Homeowners Insurance vs. Renter’s Insurance

Both homeowners and renter’s insurance require regular payments, usually either monthly or as one lump-sum annual payment, and a policy must be in good standing in order to pay out on a claim. Both also require the payment of a deductible for claims, unless otherwise specified in the policy.

Key Takeaways

  • Homeowners insurance covers the actual building you live in (and associated structures such as garages).
  • With renter’s insurance, the landlord will be expected to have coverage on the building, while your insurance will cover your personal property.
  • When taking out a mortgage, most lenders will require you to take out homeowners insurance.
  • Renter’s insurance is taken out by tenants to cover personal property and liability owned by the tenant and not the responsibility of the landlord.

Homeowners Insurance

A homeowners insurance policy is taken out by the owner of the home. The amount of insurance generally covers both the cost to replace the home in the event of a total loss and the personal property in it, such as furniture, appliances, clothing, jewelry, and dishes. If a home costs $200,000 to rebuild and the items inside the home cost $150,000 to replace, a homeowner who wanted to cover everything would need to insure the property for at least $350,000.

Renter’s Insurance

Renter’s insurance is for occupants who do not own the property but want to protect their personal belongings that are in the home or on the property. It is important for renters to note that the property owner’s insurance policy does not cover them and their items in the event that they are damaged or destroyed. Renter’s insurance policies will reimburse a renter for the replacement cost of property that is lost or damaged while on the property. It can also extend to means of transportation, covering items stolen from your car or a bike stolen while you were at work.
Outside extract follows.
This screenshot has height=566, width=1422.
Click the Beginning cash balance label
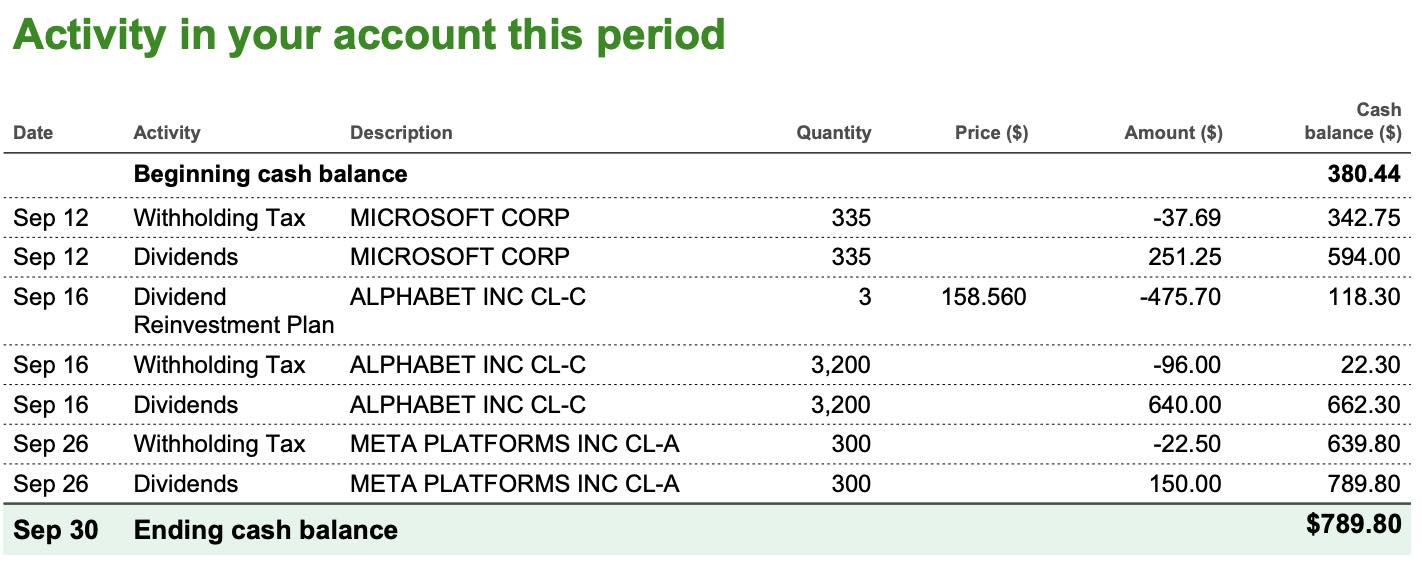[x=270, y=174]
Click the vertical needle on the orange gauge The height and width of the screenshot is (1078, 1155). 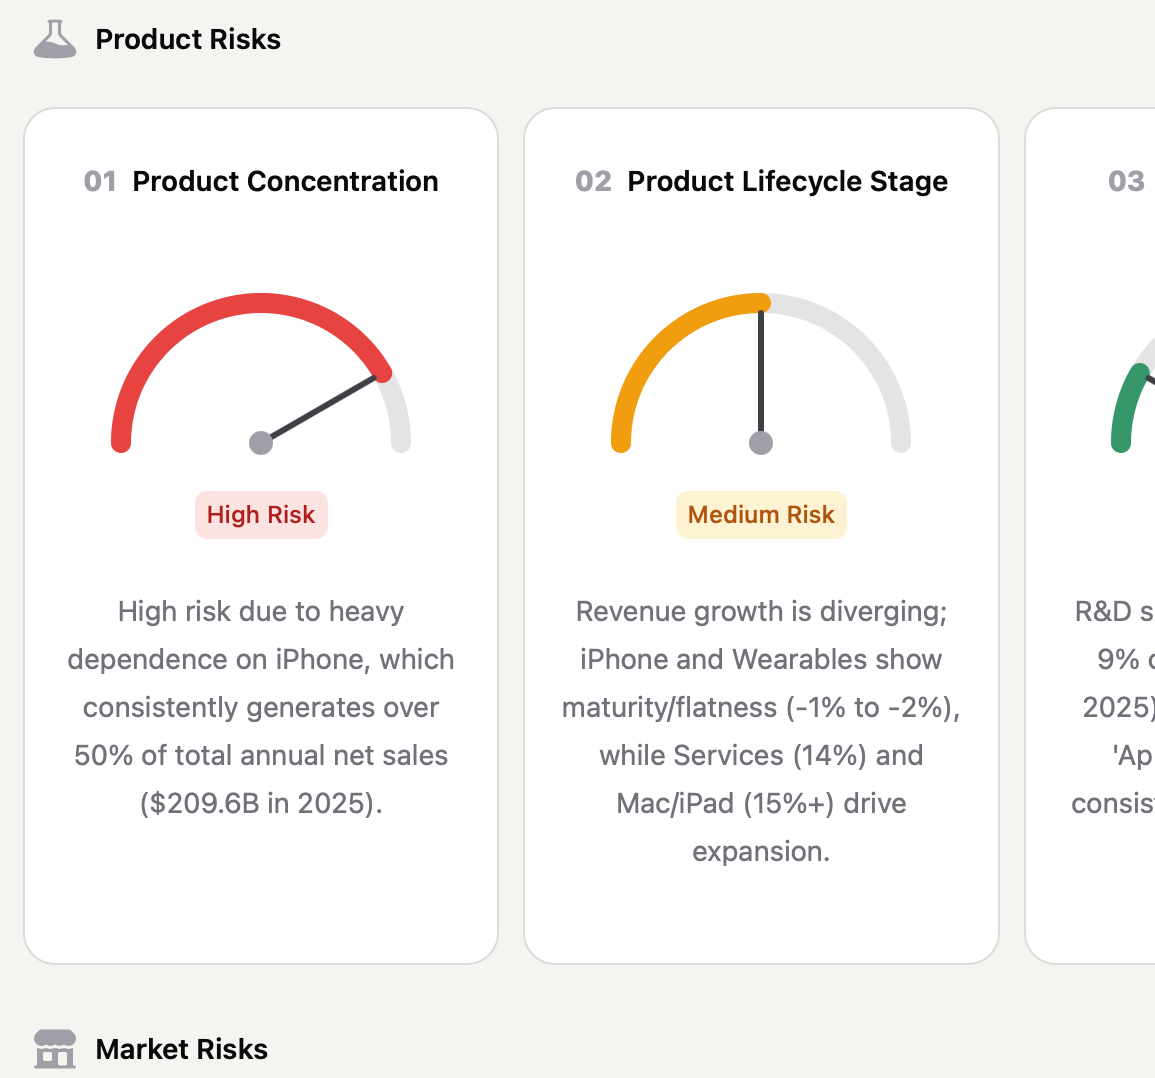click(761, 370)
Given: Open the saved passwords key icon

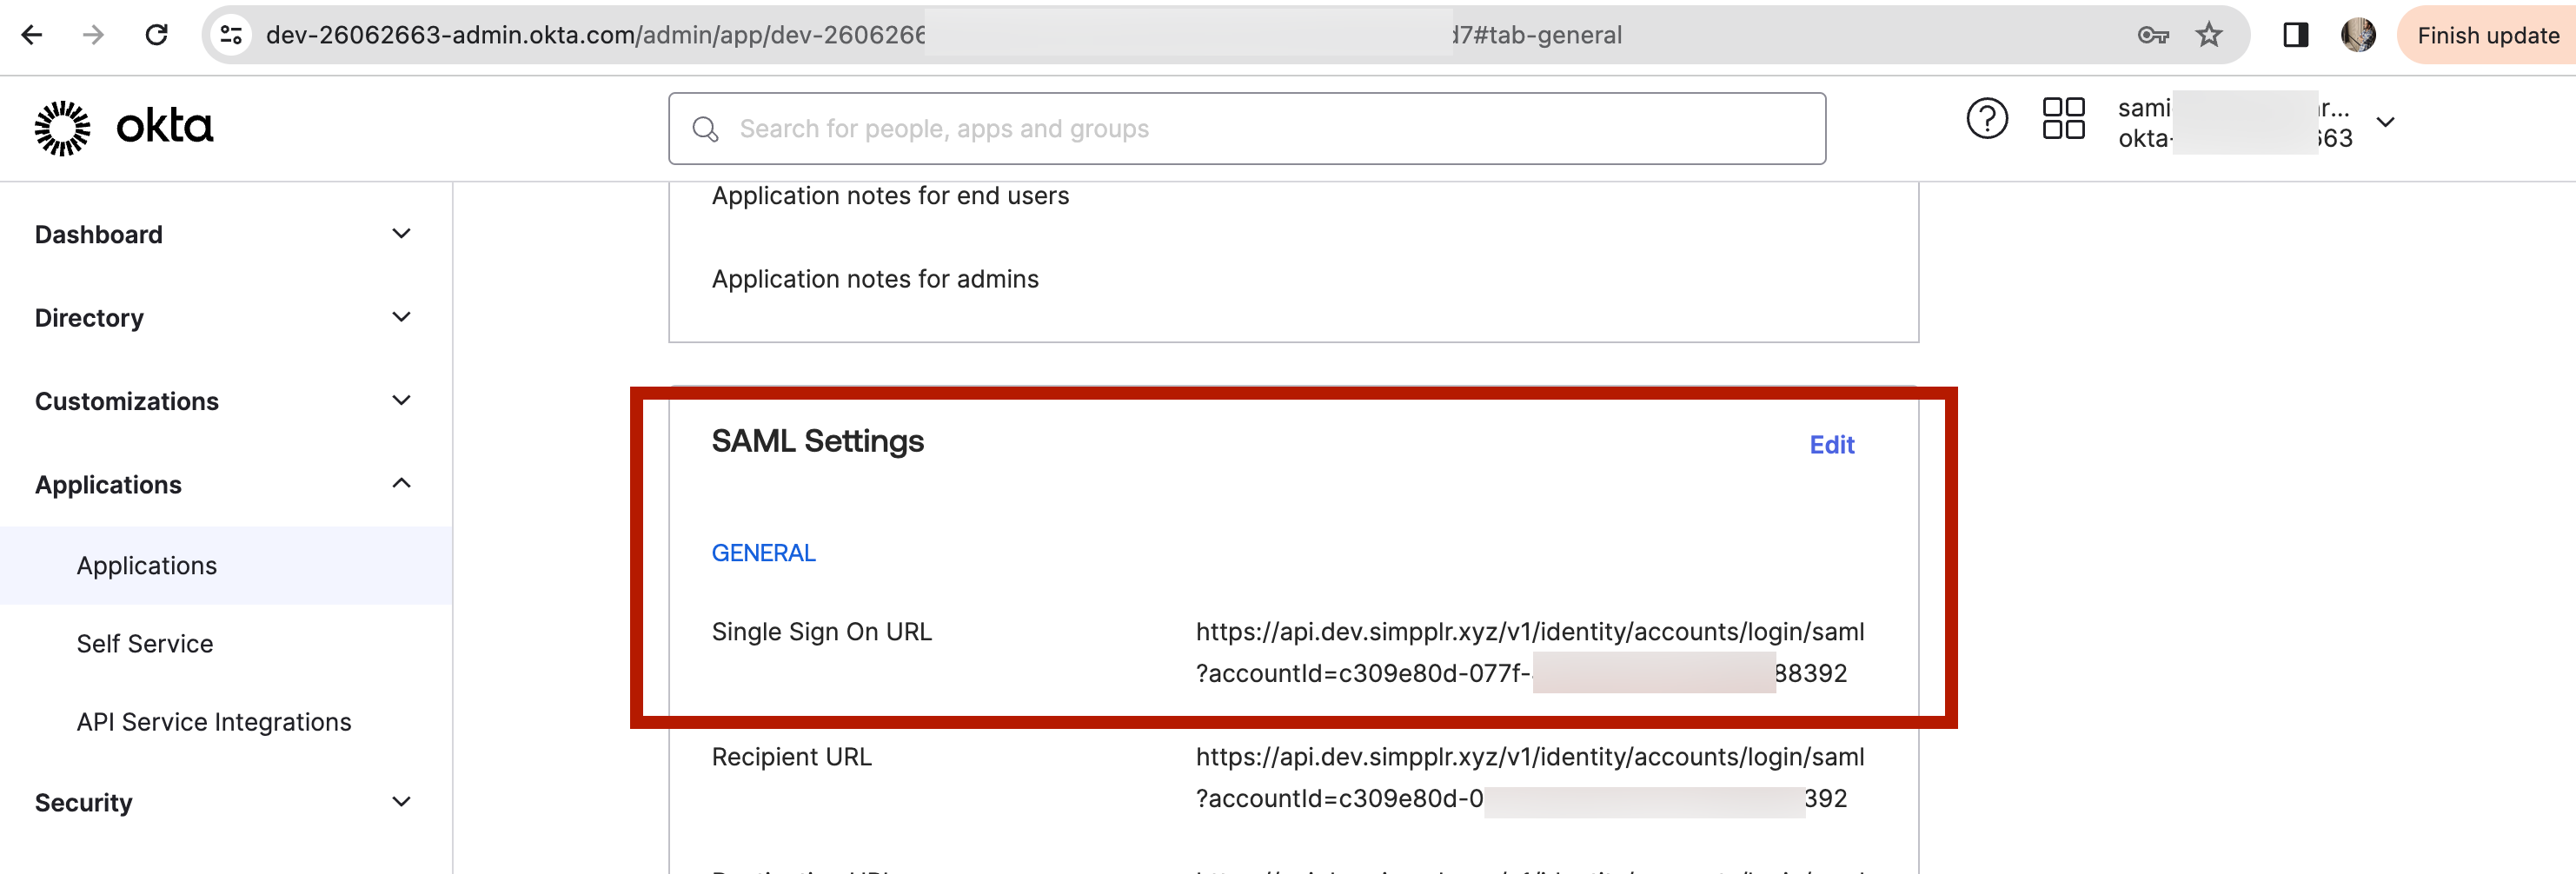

Renters should never assume that a landlord’s insurance will cover anything they own in their rental or on their rental property.

The Bottom Line

A property owner is not obligated to insure their property unless there are special circumstances, but a homeowner who has a mortgage is usually required to take out an insurance policy. Landlords often stipulate that tenants obtain their own renter’s insurance in the lease agreement. As you are insuring a more substantial asset with homeowners insurance, the cost will likely be higher than for rental insurance. Most homeowners and renter’s insurance policies also have liability coverage associated with them.